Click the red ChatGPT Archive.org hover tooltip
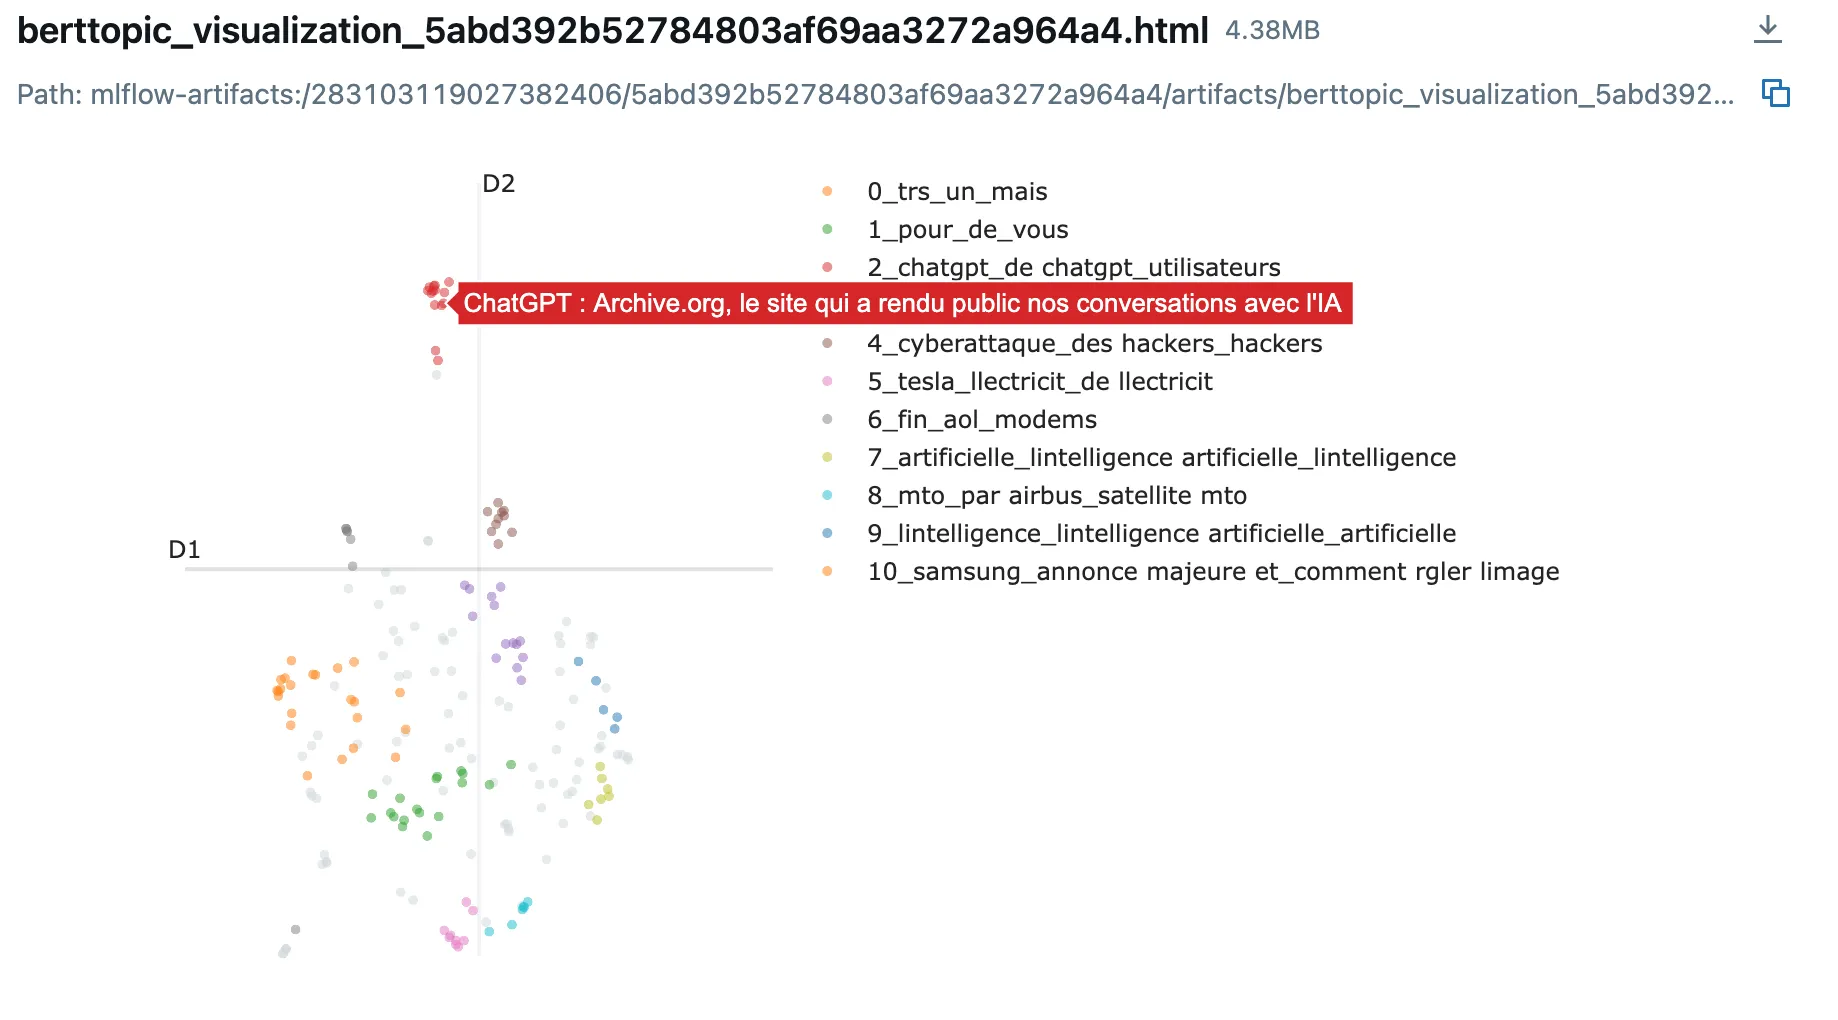 (x=902, y=304)
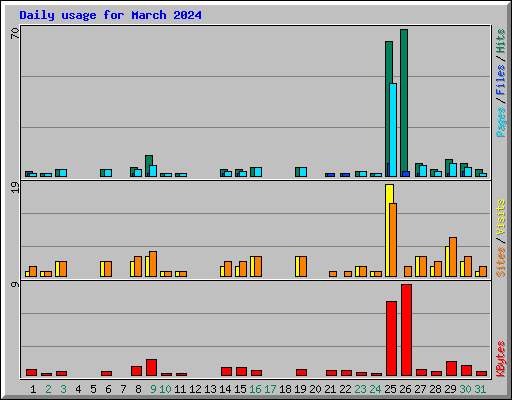Click the yellow Visits bar on day 25

(388, 230)
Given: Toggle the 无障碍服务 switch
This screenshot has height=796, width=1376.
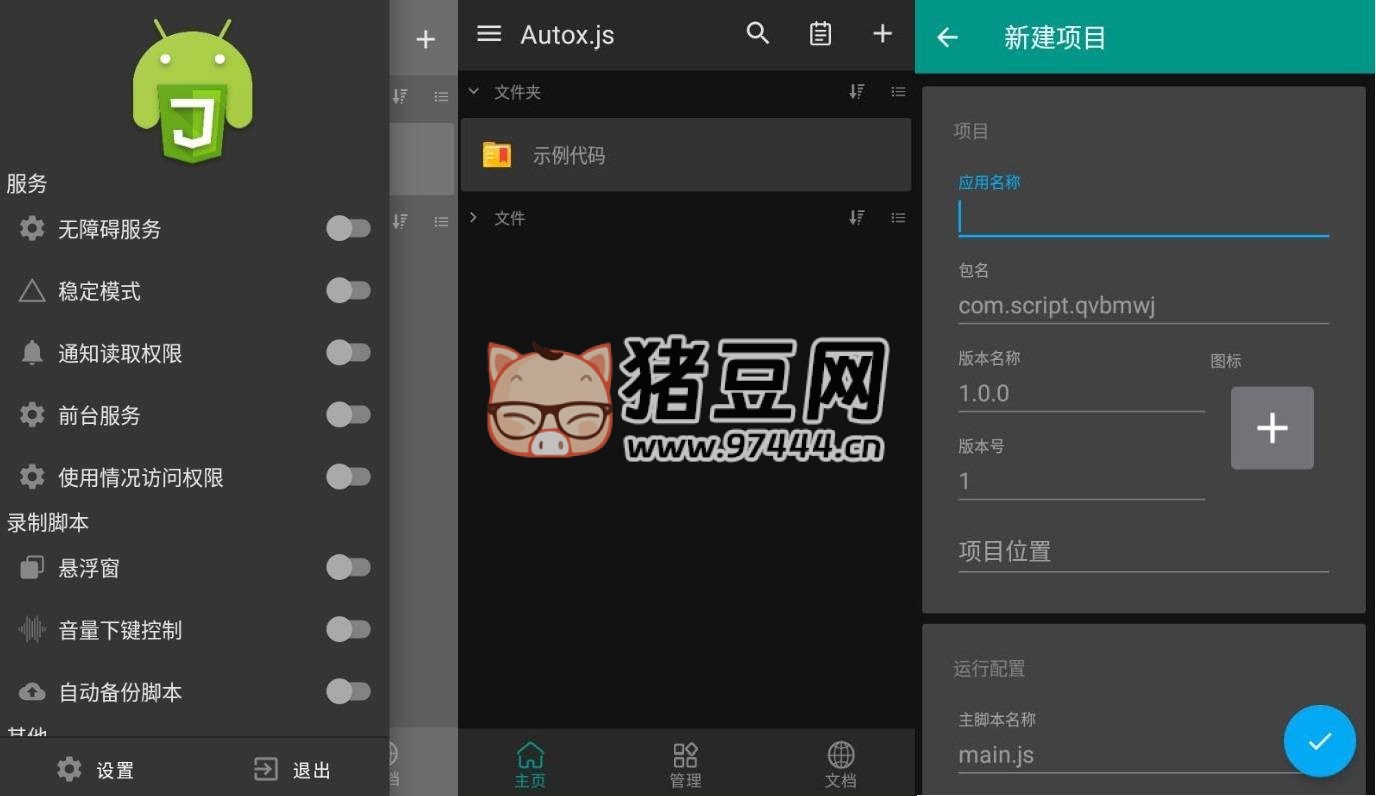Looking at the screenshot, I should 348,229.
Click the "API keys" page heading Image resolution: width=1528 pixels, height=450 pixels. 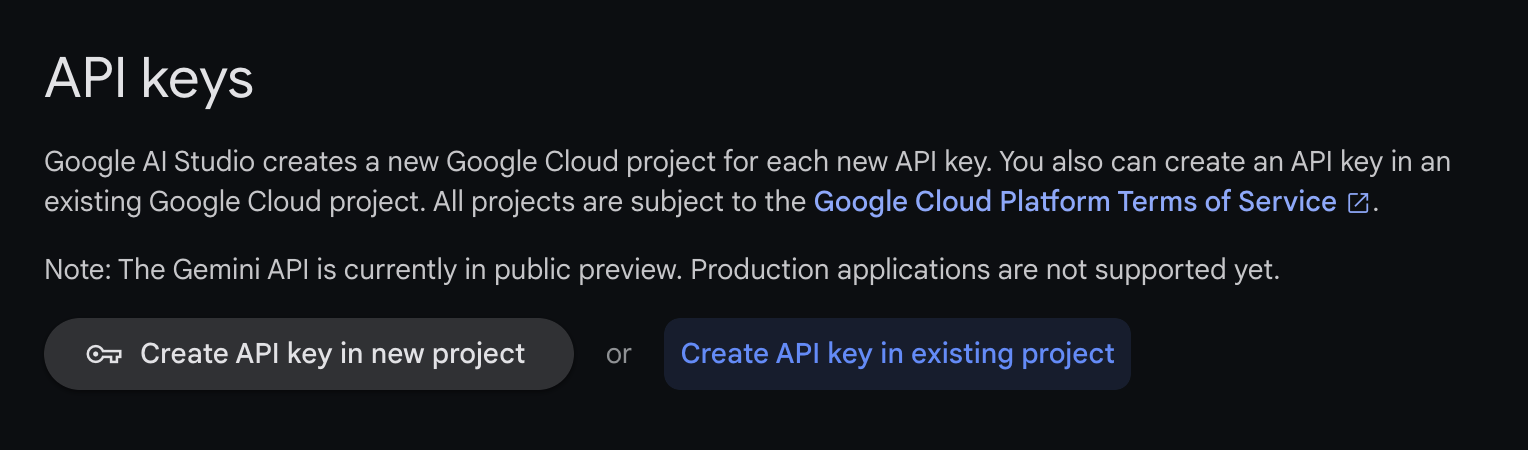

· · · · ·

WHAT THE TASK REQUIRES:
Extract all the entries word for word; omit any pictures.

RESPONSE:
Click the red ChatGPT Archive.org hover tooltip
 (x=902, y=304)
Click the yellow Visits bar on day 25

(388, 230)
Given: Toggle the 无障碍服务 switch
This screenshot has height=796, width=1376.
Looking at the screenshot, I should 348,229.
Click the "API keys" page heading Image resolution: width=1528 pixels, height=450 pixels. 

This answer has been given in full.